Battery electrode design often has to make trade-offs between energy density and power density. Energy density is generally considered to be the amount of energy stored in a given system or region of space per unit mass. Power density is the measure of a material's ability to conduct an electric current. Typically, devices with high energy density, that is, high storage capacity, do not discharge quickly, meaning they do not have high power at the same time.
Strong demand exists for increased volumetric energy density lithium-ion (Li-ion) batteries in power supply applications. The demand arises in several places such as for long-range drivable electric vehicles (EVs), hybrid EVs and cordless electric power tools. Specifically with regard to EVs, the distance over which Li-ion powered EVs may be used is directly related to volumetric energy density. Current Li-ion batteries meet or exceed US Advanced Battery Consortium (USABC) goals for power requirements, but meet only 60% of their recommended targets for volumetric energy density. In order to increase the volumetric density of Li-ion batteries, it is important to reduce the volume of inactive components in Li-ion cells.

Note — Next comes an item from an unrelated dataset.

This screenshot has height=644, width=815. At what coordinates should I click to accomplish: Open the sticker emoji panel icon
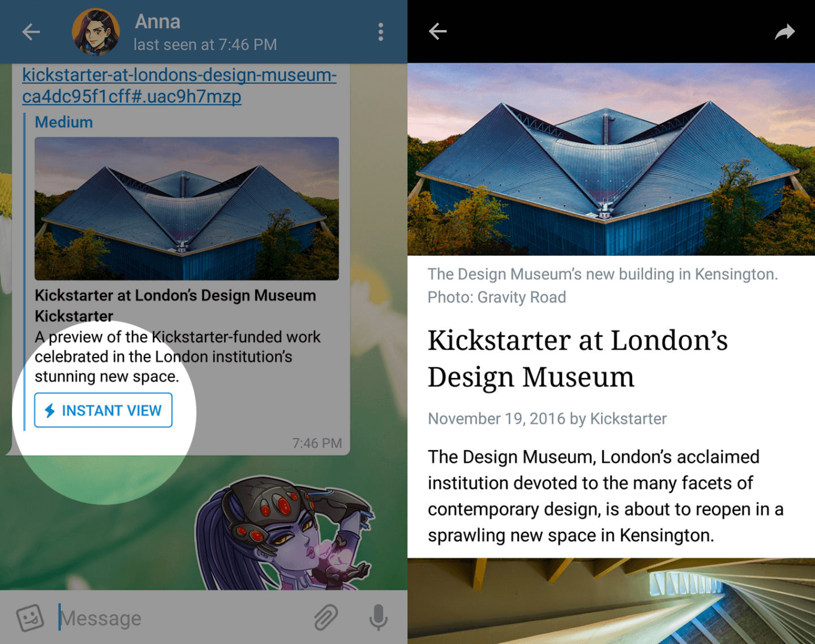(30, 618)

FIG. 1 shows a typical Li-ion cell 10, in which the active material consists of lithium-cobalt-oxide (LiCoO2) for the cathode 18 and graphite 20 for the anode part. The inactive components consist of the electrolyte, binder, carbon, separator 14, and positive and negative current collectors 12 and 16. FIG. 2 shows how Li-ion transport occurs through a portion 20 of the liquid electrolyte in FIG. 1 from anode to cathode electrode during discharging. Local depletion of ions in the liquid electrolyte 24 can occur with an electrically conductive, dense electrode. This phenomenon limits the critical current density that can result as the discharge capacity decreases when the current increases further. Thinner electrodes, approximately 100 micrometers, with shorter Li-ion diffusion length 22 have been employed in conventional Li-ion batteries to diminish this effect.

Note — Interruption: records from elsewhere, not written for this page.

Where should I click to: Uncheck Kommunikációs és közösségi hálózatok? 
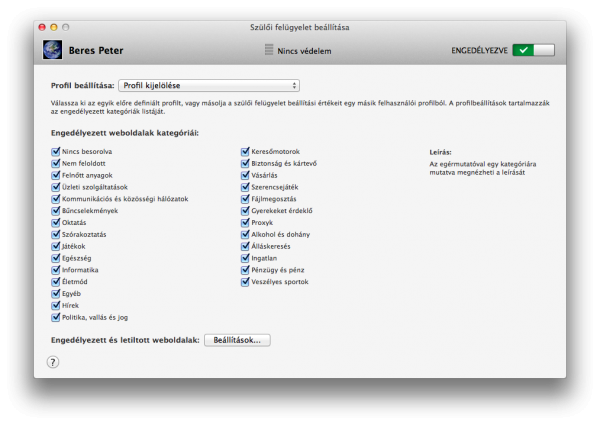pos(54,199)
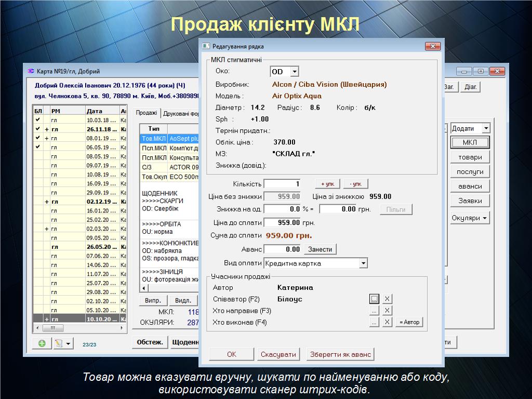Image resolution: width=532 pixels, height=399 pixels.
Task: Clear the Співавтор (F2) participant
Action: click(x=387, y=299)
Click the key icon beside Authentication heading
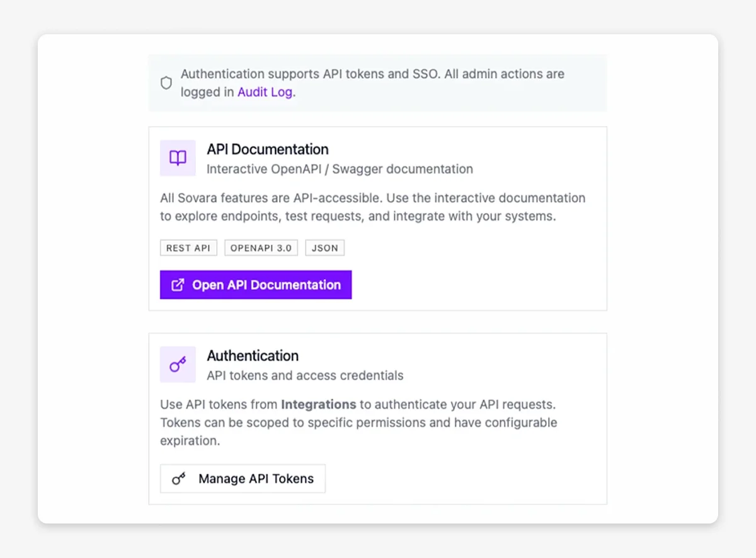Image resolution: width=756 pixels, height=558 pixels. tap(177, 364)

For current EV applications, large batteries are produced by stacking many layers of conventional thin electrodes. This results in a large proportion of inactive components in these batteries. Reducing the amount of expensive separators and heavy current collectors would greatly reduce expense and the amount of inactive materials present. FIG. 4 shows a Li-ion transport path 38 that using thicker electrodes such as 36 provides a direct, practical solution to increase volumetric energy density of Li-ion batteries in a manner that increases the proportion of active material to inactive material. However, FIG. 4 shows an issue with the thicker electrodes such as 36. Because of the longer diffusion paths such as 38, the electrolyte depletion increases due to poor Li-ion conductivity in complex microstructures in the diffusion paths. Current industrial fabrication processes limit the improvements that can be made to electrode architecture.